Task brief: Copy out every row below word for word, line by line, with nothing added or left out.

Task input:
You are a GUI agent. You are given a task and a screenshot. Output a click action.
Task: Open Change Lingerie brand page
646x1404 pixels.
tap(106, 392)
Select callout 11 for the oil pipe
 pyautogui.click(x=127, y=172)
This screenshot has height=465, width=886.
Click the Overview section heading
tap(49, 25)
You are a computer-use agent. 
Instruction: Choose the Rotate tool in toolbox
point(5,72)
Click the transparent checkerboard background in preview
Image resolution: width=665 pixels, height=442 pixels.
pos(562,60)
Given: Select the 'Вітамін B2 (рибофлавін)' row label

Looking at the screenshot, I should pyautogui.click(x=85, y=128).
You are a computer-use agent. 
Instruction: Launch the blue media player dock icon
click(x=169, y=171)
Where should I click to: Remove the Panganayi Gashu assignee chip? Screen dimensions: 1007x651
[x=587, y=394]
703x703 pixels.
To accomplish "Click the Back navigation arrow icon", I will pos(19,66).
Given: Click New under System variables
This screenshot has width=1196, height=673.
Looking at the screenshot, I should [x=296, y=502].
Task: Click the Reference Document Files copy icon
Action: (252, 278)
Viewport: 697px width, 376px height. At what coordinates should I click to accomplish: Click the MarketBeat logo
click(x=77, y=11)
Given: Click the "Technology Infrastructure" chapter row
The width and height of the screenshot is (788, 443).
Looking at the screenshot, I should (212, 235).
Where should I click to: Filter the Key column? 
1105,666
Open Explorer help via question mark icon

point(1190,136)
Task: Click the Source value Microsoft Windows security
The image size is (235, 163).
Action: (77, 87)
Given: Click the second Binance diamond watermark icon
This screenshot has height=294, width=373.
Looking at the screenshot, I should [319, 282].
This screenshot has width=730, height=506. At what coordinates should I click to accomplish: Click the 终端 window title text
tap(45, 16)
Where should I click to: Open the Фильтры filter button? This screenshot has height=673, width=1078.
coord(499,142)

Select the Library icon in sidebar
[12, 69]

Reply:
You are a GUI agent. You are given a task and a screenshot. Output a click action.
Task: Open Change Lingerie brand page
646x1404 pixels.
tap(106, 392)
Select callout 11 for the oil pipe
 pyautogui.click(x=127, y=172)
This screenshot has height=465, width=886.
Click the Overview section heading
tap(49, 25)
You are a computer-use agent. 
Instruction: Choose the Rotate tool in toolbox
point(5,72)
Click the transparent checkerboard background in preview
Image resolution: width=665 pixels, height=442 pixels.
pos(562,60)
Given: Select the 'Вітамін B2 (рибофлавін)' row label

Looking at the screenshot, I should pyautogui.click(x=85, y=128).
You are a computer-use agent. 
Instruction: Launch the blue media player dock icon
click(x=169, y=171)
Where should I click to: Remove the Panganayi Gashu assignee chip? Screen dimensions: 1007x651
[x=587, y=394]
703x703 pixels.
To accomplish "Click the Back navigation arrow icon", I will pos(19,66).
Given: Click New under System variables
This screenshot has width=1196, height=673.
Looking at the screenshot, I should [x=296, y=502].
Task: Click the Reference Document Files copy icon
Action: (252, 278)
Viewport: 697px width, 376px height. At what coordinates should I click to accomplish: Click the MarketBeat logo
click(x=77, y=11)
Given: Click the "Technology Infrastructure" chapter row
The width and height of the screenshot is (788, 443).
Looking at the screenshot, I should (212, 235).
Where should I click to: Filter the Key column? 
1105,666
Open Explorer help via question mark icon

point(1190,136)
Task: Click the Source value Microsoft Windows security
The image size is (235, 163).
Action: (77, 87)
Given: Click the second Binance diamond watermark icon
This screenshot has height=294, width=373.
Looking at the screenshot, I should [319, 282].
This screenshot has width=730, height=506. At what coordinates should I click to accomplish: Click the 终端 window title text
tap(45, 16)
Where should I click to: Open the Фильтры filter button? This screenshot has height=673, width=1078.
coord(499,142)

Select the Library icon in sidebar
[12, 69]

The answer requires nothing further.